What the exercise asks:
How many lines in the records below contain the word "post"? Answer with the number alone.

Material for this task:
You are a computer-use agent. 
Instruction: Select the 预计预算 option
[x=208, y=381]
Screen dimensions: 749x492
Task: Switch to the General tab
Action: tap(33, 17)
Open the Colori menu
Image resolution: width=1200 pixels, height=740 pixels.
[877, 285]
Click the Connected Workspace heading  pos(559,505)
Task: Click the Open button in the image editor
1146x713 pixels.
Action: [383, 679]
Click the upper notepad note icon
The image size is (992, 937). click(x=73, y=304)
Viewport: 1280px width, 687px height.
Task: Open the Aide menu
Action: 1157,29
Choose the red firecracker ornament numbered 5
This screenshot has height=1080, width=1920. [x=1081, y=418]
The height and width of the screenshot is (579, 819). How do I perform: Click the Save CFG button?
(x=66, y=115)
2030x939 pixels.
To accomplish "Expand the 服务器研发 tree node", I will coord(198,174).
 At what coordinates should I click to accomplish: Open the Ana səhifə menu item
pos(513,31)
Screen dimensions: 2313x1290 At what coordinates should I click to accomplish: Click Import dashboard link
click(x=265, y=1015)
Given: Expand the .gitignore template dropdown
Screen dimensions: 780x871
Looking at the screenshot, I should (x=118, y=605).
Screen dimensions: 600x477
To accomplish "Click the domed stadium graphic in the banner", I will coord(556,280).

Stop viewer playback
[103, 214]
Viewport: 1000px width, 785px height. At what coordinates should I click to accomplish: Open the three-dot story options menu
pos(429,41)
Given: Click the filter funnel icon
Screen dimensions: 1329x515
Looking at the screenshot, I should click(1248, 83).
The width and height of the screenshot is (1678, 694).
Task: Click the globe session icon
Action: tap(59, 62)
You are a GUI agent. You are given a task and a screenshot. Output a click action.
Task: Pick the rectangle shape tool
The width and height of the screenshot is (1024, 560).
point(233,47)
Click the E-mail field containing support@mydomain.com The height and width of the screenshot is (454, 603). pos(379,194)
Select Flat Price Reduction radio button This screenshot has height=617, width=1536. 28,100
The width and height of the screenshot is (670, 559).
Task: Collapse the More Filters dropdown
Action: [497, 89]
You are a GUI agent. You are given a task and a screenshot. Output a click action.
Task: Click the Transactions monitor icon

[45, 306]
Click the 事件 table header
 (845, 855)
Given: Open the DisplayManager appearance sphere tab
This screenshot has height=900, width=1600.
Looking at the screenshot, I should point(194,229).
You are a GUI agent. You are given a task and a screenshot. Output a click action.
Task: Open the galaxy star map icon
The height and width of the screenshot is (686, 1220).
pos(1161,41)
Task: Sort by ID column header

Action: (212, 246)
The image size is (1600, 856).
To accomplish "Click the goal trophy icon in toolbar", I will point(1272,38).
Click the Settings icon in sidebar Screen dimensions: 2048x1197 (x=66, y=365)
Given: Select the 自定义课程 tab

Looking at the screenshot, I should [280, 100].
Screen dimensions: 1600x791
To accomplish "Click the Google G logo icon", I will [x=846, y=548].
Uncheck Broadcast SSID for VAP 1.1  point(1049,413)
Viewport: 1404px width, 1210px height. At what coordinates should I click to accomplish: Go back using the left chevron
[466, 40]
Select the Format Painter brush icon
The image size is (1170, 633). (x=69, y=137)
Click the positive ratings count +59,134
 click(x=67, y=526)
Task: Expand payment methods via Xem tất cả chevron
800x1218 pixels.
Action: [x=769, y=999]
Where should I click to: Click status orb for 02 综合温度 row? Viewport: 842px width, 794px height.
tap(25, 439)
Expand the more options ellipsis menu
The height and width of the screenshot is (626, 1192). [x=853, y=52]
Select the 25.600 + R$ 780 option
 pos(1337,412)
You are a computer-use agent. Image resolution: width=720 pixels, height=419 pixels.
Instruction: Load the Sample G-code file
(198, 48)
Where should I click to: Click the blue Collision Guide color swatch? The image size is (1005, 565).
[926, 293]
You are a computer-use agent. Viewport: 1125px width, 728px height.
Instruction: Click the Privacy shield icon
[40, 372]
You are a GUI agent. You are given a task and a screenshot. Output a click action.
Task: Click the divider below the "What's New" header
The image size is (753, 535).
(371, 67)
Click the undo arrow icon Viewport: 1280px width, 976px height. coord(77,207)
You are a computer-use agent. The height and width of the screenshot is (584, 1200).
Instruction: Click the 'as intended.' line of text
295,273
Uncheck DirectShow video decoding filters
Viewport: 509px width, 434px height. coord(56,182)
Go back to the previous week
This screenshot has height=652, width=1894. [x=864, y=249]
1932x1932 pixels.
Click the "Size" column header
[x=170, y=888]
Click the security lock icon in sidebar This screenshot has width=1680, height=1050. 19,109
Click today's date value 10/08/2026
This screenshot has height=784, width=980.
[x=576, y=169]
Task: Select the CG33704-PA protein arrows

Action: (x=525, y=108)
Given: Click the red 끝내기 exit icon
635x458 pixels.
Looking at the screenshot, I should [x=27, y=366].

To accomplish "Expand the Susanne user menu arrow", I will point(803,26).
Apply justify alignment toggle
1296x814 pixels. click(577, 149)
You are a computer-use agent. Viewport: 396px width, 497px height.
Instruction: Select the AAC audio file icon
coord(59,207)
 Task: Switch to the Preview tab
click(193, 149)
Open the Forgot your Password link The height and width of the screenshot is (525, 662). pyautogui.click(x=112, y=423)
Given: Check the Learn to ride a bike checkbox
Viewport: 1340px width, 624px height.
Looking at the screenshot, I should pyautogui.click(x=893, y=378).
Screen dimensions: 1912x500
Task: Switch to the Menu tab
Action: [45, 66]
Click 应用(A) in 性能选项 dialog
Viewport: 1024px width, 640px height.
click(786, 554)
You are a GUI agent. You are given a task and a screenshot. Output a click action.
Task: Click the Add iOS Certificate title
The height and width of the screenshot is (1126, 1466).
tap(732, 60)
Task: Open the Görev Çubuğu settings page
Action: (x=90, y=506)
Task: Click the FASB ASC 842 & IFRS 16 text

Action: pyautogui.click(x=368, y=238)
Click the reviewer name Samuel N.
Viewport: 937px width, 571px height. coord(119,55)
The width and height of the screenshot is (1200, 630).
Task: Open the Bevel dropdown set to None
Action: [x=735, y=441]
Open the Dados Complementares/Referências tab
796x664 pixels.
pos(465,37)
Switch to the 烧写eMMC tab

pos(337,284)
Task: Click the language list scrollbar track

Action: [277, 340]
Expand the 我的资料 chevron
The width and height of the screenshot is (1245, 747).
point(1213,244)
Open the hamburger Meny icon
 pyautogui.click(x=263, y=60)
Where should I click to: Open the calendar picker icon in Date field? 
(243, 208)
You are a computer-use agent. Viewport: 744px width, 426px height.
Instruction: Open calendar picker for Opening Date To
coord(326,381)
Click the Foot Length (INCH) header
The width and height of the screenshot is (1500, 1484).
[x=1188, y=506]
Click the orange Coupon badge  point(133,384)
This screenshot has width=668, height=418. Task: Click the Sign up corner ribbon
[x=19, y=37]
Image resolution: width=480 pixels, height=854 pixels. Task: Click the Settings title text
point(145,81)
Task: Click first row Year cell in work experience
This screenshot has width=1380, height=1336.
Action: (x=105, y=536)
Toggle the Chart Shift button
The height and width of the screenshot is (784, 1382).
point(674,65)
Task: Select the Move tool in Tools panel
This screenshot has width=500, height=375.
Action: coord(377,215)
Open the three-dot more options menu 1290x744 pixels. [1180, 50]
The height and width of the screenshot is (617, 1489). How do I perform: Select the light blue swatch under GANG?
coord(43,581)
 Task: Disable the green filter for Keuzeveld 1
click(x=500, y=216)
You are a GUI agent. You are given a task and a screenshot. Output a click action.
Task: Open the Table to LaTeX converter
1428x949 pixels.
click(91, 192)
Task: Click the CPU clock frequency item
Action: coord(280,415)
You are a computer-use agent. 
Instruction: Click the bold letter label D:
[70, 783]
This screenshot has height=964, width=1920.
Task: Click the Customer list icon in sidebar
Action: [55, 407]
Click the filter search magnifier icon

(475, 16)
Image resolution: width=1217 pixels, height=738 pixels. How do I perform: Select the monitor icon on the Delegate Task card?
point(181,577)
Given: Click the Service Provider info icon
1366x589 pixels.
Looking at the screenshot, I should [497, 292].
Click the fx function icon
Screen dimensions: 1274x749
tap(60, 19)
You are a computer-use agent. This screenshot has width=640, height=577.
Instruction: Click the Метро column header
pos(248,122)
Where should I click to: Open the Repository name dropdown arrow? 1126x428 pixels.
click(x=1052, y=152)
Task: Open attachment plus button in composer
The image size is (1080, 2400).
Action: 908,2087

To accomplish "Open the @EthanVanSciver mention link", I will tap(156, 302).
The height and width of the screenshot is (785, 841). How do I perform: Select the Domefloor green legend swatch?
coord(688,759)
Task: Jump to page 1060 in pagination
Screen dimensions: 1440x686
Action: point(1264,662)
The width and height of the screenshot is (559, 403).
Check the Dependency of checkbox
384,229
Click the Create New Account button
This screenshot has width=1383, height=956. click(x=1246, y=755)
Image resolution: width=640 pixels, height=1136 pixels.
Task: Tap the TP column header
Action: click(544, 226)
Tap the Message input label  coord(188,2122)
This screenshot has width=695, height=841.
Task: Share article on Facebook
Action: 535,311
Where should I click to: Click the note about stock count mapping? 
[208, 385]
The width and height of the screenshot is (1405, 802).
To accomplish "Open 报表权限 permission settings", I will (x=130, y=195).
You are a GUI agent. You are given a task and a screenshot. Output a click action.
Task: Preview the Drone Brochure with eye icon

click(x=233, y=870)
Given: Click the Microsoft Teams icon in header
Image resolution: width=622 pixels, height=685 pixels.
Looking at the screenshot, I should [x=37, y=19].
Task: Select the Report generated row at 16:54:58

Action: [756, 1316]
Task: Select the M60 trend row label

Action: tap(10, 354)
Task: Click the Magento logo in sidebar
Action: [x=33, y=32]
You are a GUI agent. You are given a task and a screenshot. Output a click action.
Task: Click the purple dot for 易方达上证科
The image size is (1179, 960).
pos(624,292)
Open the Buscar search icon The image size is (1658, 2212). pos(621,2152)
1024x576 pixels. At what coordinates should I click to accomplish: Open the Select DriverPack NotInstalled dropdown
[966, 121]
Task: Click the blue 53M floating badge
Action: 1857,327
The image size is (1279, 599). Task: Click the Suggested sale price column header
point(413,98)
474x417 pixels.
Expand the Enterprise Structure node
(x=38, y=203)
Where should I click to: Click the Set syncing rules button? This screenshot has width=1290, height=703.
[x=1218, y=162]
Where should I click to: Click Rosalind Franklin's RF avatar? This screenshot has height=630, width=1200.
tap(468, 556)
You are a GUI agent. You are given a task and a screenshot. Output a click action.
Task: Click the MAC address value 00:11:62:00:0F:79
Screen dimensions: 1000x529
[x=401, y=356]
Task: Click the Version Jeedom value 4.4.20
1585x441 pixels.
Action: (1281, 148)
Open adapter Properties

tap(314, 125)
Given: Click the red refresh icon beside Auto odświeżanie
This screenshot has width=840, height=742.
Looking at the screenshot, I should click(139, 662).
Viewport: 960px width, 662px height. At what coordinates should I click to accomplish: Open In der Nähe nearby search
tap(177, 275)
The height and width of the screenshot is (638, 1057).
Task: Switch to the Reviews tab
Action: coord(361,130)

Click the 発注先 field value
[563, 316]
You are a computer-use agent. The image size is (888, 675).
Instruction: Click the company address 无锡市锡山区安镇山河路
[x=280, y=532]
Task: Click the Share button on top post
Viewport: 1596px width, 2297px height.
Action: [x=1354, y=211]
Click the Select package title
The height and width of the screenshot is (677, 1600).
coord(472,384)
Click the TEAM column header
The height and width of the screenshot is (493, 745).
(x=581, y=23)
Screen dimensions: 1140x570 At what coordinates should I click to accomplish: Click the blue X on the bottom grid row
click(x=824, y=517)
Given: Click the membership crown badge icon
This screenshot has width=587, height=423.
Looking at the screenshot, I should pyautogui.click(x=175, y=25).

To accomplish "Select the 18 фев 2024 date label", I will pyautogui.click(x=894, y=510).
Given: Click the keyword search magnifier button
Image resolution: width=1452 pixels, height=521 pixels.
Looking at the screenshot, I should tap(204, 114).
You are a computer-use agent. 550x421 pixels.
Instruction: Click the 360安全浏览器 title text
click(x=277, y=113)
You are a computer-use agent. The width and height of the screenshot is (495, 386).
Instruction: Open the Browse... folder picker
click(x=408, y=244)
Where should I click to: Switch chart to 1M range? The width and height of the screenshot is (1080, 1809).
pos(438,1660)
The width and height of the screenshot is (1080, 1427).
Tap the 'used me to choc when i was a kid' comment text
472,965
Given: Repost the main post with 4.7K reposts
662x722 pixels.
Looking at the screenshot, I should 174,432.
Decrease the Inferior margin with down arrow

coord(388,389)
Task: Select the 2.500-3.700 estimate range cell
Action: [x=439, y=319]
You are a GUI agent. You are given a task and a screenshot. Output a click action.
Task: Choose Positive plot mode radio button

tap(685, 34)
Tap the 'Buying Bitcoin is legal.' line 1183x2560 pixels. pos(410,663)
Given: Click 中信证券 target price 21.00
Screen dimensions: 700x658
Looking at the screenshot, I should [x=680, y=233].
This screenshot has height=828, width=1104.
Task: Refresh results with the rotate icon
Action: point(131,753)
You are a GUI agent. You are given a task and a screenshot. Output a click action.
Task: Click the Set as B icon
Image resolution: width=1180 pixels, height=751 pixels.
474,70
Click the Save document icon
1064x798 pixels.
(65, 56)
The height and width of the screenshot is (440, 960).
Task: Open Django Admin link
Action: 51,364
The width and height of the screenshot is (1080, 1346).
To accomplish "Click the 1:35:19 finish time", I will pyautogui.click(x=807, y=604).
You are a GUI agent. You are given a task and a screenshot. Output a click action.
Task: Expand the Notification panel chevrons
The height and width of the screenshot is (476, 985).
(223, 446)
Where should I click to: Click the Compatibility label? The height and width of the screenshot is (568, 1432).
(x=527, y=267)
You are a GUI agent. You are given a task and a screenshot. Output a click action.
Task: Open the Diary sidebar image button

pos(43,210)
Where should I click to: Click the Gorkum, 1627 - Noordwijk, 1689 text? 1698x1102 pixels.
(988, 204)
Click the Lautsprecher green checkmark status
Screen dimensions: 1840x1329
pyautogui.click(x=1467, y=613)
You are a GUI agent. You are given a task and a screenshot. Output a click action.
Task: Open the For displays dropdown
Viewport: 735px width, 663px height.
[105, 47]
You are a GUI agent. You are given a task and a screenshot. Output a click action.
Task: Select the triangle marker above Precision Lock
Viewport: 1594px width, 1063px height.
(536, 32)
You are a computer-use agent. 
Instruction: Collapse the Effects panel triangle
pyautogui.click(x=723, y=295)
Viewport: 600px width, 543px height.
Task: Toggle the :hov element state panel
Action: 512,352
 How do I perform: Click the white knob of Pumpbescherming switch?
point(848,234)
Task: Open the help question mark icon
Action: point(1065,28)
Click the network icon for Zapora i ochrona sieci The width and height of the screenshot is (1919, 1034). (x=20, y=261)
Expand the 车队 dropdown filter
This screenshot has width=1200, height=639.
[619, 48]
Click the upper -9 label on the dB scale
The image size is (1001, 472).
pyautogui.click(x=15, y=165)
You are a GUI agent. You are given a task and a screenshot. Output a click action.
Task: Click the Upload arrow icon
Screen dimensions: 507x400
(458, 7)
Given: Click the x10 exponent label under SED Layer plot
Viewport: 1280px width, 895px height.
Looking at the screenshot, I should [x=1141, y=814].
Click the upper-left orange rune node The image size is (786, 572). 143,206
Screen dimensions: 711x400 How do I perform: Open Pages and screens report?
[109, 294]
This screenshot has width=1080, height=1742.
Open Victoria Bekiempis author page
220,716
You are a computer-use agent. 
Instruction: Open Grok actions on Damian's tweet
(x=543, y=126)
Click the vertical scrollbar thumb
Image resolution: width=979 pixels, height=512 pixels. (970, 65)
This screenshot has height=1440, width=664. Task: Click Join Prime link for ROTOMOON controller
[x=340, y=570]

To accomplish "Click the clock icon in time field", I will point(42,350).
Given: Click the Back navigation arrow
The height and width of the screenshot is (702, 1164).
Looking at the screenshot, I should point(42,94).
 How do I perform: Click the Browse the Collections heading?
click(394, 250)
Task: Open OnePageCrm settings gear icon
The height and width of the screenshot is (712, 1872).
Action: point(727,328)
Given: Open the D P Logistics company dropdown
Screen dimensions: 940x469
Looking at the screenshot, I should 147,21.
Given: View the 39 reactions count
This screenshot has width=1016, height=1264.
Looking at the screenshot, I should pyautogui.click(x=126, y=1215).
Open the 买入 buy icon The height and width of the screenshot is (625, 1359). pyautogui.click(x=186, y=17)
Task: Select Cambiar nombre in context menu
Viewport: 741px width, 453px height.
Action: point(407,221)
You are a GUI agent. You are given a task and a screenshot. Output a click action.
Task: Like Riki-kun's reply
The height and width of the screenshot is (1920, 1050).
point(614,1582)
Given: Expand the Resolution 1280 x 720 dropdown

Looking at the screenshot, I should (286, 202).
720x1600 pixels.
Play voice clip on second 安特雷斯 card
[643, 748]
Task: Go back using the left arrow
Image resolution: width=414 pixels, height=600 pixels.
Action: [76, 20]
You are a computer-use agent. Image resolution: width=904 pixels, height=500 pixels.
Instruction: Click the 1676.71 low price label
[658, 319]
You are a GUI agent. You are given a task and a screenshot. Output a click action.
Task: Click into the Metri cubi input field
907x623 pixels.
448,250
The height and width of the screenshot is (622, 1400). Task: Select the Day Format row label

Result for this exercise:
2